By participating in this externship, students will have an opportunity to learn all about the inner workings of the federal criminal justice system. Each student will report to, assist, and work under the supervision of one or two Criminal Division Assistant United States Attorneys. Students are required to work twelve to fifteen hours each week in the United States Attorney’s Office. Students will work closely with each of their supervisors in the investigation, preparation, and prosecution of criminal cases in federal court in Manhattan. The students' work may include, for example, interviewing federal agents, attending proffers of cooperating witnesses, and drafting motions, briefs, plea agreements and other pleadings and otherwise assisting in the preparation of such materials. Students will also assist Assistant United States Attorneys who are preparing for trial by, for example, debriefing witnesses and drafting jury instructions. Students will attend court proceedings, including pre-trial conferences, guilty pleas, sentencing proceedings, and trials. The externship is separate from, although complementary to, the SDNY seminar.
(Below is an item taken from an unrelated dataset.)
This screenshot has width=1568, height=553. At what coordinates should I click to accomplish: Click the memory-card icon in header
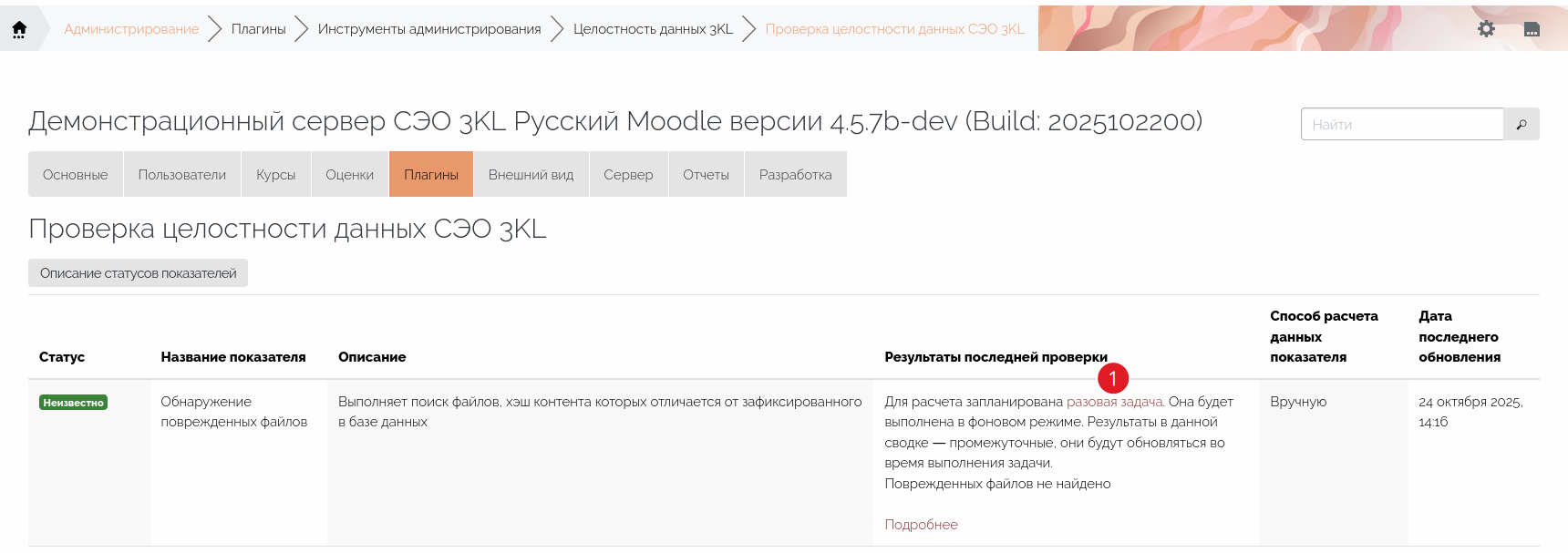point(1532,29)
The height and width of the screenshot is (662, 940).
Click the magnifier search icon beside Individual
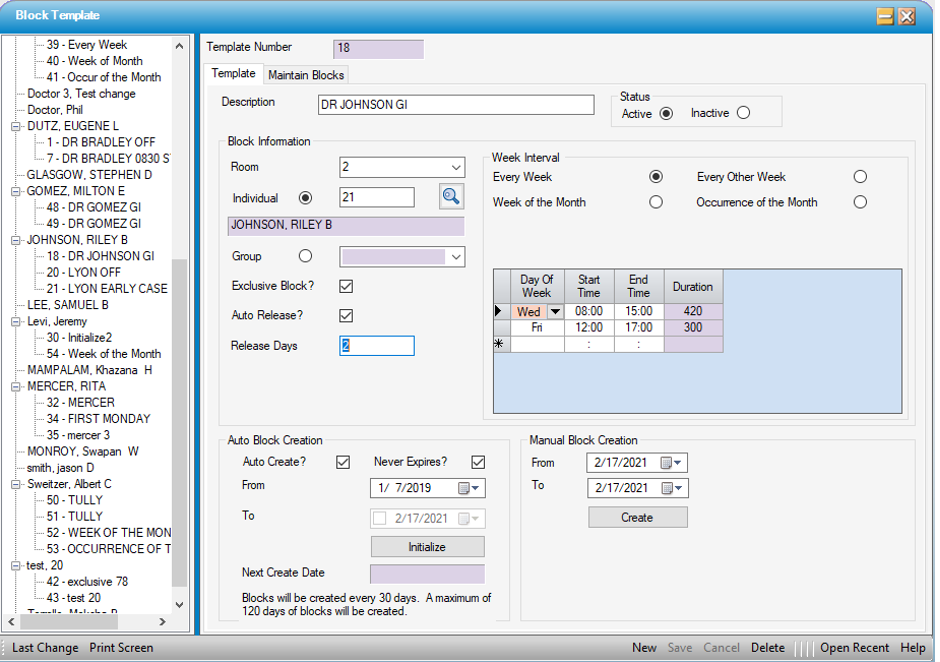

Participants meet weekly for a two-hour evening seminar to discuss, study, and explore the many important roles of the prosecutor in the federal criminal justice system. Classes will focus on ethical and strategic considerations in exercising prosecutorial authority and other challenges facing prosecutors. In particular, classes will examine how federal prosecutors may influence criminal cases at all stages of development, investigation and arrest through investigative technique, charging decisions, plea bargaining and sentencing. Students will also participate in in-class trial simulations, so that students can improve and enhance their advocacy skills.
* 5 credits includes 3 clinical credits and 2 academic seminar creits.
** These courses may be taken concurrently with the clinic.